━━━ EXTRACTED TEXT ━━━

# Alright people, lets talk about lapsteel tunings?



## puckhead (Sep 8, 2008)

We tend to play Stones (nice slide work on Sister Morphine, for example), Neil Young, etc.
as a side note, hopefully very soon I will be able to make a posting in the Vintage section 

so, what is the tuning you would recommend for me?
I have seen suggestions of open E, G or D, and so far the most interesting tuning I have seen is C6 (C chord on lower 3 strings, Am on the top 3 strings).


----------



## fraser (Feb 24, 2007)

no idea on the stones or neil young,
but im really big on gm and dm, as well as straight up g and d.
not sure how the minor tunings translate in a band setting tho-
one of the reasons i use them is how great they sound unaccompanied.
its like the minor tunings help in setting a mood- a big advantage when playing solo, at least to me.


----------



## six-string (Oct 7, 2009)

i didn't even know you could tune a lap steel?.
i thought they were like banjos and just played in random tuning.
......joe king.


----------



## 2manyGuitars (Jul 6, 2009)

Just got back from a weekly jam and took along my Rickenbacher Silver Hawaiian for the first time. Sat in on a few songs using open G (the songs were in various major and minor keys) and it seemed to work well for most stuff. I've just started fooling around with C6 but I'm not good enough yet to explore the full potential of it.


----------



## Mooh (Mar 7, 2007)

I like open G as a kind of default tuning for lapsteel, but sometimes there's benefits to other tunings and open Dm or Em work for me. However I rarely use anything other than open G live simply because of the retuning hassle. I like the C6 tuning but I've been lazy about using it lately.

Peace, Mooh.


----------



## Milkman (Feb 2, 2006)

Mooh said:


> I like open G as a kind of default tuning for lapsteel, but sometimes there's benefits to other tunings and open Dm or Em work for me. However I rarely use anything other than open G live simply because of the retuning hassle. I like the C6 tuning but I've been lazy about using it lately.
> 
> Peace, Mooh.


Me too.

Open G works for most things.


----------



## bagpipe (Sep 19, 2006)

I stick to open E on my lapsteel and my slide guitar. Drop down to Em if I want gloomy and depressing. C6 seems to be very versatile, but I think it would take a lot of playing it exclusively to get to the point where I could solo in it. It's also no good whatsoever for most of the classic blues or rock slide stuff.


----------



## hollowbody (Jan 15, 2008)

I dabbled in C6 for a while, but yeah, like bagpipe said, it would require a large investment of my time to get it up to snuff and I'm much more comfortable in Open G anyway. Plus, I hardly ever play lap-steel, so it doesn't make sense to spend tons of time trying to master a new tuning.


----------



## bagpipe (Sep 19, 2006)

I had to search for this - I haven't seen in a while. To me, this is classic Lap Steel playing in C6. Check out the fluent bar slants he pulls off too. That's years of practise right there:

[YOUTUBE]ELiPYTWUIFQ[/YOUTUBE]


----------



## puckhead (Sep 8, 2008)

bagpipe said:


> I stick to open E on my lapsteel and my slide guitar. Drop down to Em if I want gloomy and depressing. C6 seems to be very versatile, but I think it would take a lot of playing it exclusively to get to the point where I could solo in it. *It's also no good whatsoever for most of the classic blues or rock slide stuff*.


thanks. i think that's the magic words that I was looking for.
I'll start out in G, then


----------

━━━ STORED DATA ━━━

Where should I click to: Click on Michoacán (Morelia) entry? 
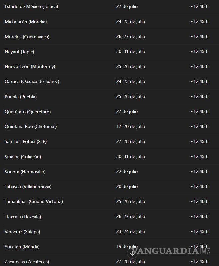26,22
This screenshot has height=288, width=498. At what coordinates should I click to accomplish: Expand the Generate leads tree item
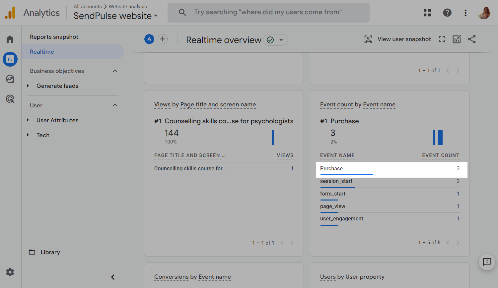click(x=28, y=86)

━━━

* TO-DO LIST
1. From the lap steel tuning thread, reproduce the passage from "so, what is" to "top 3 strings).".
2. Using the lap steel tuning thread, answer each item below.
(a) Which tuning does puckhead call the most interesting seen so far?
(b) Which guitar did 2manyGuitars take to the weekly jam for the first time?
(c) Why does Mooh rarely use anything other than open G live?

* EXPECTED RESPONSES
1.
so, what is the tuning you would recommend for me?
I have seen suggestions of open E, G or D, and so far the most interesting tuning I have seen is C6 (C chord on lower 3 strings, Am on the top 3 strings).

2.
(a) C6
(b) A Rickenbacher Silver Hawaiian
(c) Because of the retuning hassle